#### WHAT IS REQUIRED
Please write out all of the following lines word for word.

#### INPUT
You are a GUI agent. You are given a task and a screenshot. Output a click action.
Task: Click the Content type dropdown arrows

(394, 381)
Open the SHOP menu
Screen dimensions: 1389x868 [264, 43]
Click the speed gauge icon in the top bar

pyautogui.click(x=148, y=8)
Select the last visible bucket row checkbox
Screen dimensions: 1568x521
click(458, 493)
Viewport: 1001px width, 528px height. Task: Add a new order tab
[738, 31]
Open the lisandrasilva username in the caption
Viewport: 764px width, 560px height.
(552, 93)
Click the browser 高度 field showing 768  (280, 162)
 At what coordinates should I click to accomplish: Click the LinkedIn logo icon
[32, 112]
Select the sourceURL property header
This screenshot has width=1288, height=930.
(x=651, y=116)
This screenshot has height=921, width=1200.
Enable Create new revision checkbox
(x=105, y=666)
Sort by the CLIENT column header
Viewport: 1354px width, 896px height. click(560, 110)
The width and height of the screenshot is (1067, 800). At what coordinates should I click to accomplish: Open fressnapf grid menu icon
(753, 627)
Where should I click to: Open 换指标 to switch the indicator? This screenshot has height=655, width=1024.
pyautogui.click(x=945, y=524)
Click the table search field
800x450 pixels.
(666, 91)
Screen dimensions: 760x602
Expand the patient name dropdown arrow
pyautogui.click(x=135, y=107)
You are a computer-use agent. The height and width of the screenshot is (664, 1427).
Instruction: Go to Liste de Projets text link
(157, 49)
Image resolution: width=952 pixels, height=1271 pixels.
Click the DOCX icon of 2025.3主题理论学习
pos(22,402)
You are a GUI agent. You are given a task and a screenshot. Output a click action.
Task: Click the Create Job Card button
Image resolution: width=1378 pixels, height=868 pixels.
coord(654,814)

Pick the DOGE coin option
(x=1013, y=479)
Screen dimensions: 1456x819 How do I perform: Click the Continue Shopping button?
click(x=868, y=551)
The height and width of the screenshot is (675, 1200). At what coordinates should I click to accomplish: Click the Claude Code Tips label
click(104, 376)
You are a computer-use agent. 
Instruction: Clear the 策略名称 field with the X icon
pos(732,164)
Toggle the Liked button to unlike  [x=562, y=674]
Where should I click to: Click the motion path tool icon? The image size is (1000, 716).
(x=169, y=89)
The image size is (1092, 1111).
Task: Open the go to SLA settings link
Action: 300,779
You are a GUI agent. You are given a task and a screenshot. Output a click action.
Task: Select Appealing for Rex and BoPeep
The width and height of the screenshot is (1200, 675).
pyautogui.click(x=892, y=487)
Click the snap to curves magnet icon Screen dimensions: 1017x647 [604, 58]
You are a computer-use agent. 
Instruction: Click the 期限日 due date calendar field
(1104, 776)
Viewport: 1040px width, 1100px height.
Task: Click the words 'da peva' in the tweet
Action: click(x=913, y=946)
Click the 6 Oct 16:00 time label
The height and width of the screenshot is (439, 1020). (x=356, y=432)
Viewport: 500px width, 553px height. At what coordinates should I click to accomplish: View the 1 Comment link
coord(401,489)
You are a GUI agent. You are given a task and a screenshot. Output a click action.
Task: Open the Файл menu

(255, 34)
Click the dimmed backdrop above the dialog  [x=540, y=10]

#### EXPECTED OUTPUT
You are a GUI agent. You are given a task and a screenshot. Output a click action.
Task: Click the Content type dropdown arrows

(394, 381)
Open the SHOP menu
Screen dimensions: 1389x868 [264, 43]
Click the speed gauge icon in the top bar

pyautogui.click(x=148, y=8)
Select the last visible bucket row checkbox
Screen dimensions: 1568x521
click(458, 493)
Viewport: 1001px width, 528px height. Task: Add a new order tab
[738, 31]
Open the lisandrasilva username in the caption
Viewport: 764px width, 560px height.
(552, 93)
Click the browser 高度 field showing 768  (280, 162)
 At what coordinates should I click to accomplish: Click the LinkedIn logo icon
[32, 112]
Select the sourceURL property header
This screenshot has width=1288, height=930.
(x=651, y=116)
This screenshot has height=921, width=1200.
Enable Create new revision checkbox
(x=105, y=666)
Sort by the CLIENT column header
Viewport: 1354px width, 896px height. click(560, 110)
The width and height of the screenshot is (1067, 800). At what coordinates should I click to accomplish: Open fressnapf grid menu icon
(753, 627)
Where should I click to: Open 换指标 to switch the indicator? This screenshot has height=655, width=1024.
pyautogui.click(x=945, y=524)
Click the table search field
800x450 pixels.
(666, 91)
Screen dimensions: 760x602
Expand the patient name dropdown arrow
pyautogui.click(x=135, y=107)
You are a computer-use agent. The height and width of the screenshot is (664, 1427).
Instruction: Go to Liste de Projets text link
(157, 49)
Image resolution: width=952 pixels, height=1271 pixels.
Click the DOCX icon of 2025.3主题理论学习
pos(22,402)
You are a GUI agent. You are given a task and a screenshot. Output a click action.
Task: Click the Create Job Card button
Image resolution: width=1378 pixels, height=868 pixels.
coord(654,814)

Pick the DOGE coin option
(x=1013, y=479)
Screen dimensions: 1456x819 How do I perform: Click the Continue Shopping button?
click(x=868, y=551)
The height and width of the screenshot is (675, 1200). At what coordinates should I click to accomplish: Click the Claude Code Tips label
click(104, 376)
You are a computer-use agent. 
Instruction: Clear the 策略名称 field with the X icon
pos(732,164)
Toggle the Liked button to unlike  [x=562, y=674]
Where should I click to: Click the motion path tool icon? The image size is (1000, 716).
(x=169, y=89)
The image size is (1092, 1111).
Task: Open the go to SLA settings link
Action: 300,779
You are a GUI agent. You are given a task and a screenshot. Output a click action.
Task: Select Appealing for Rex and BoPeep
The width and height of the screenshot is (1200, 675).
pyautogui.click(x=892, y=487)
Click the snap to curves magnet icon Screen dimensions: 1017x647 [604, 58]
You are a computer-use agent. 
Instruction: Click the 期限日 due date calendar field
(1104, 776)
Viewport: 1040px width, 1100px height.
Task: Click the words 'da peva' in the tweet
Action: click(x=913, y=946)
Click the 6 Oct 16:00 time label
The height and width of the screenshot is (439, 1020). (x=356, y=432)
Viewport: 500px width, 553px height. At what coordinates should I click to accomplish: View the 1 Comment link
coord(401,489)
You are a GUI agent. You are given a task and a screenshot. Output a click action.
Task: Open the Файл menu

(255, 34)
Click the dimmed backdrop above the dialog  [x=540, y=10]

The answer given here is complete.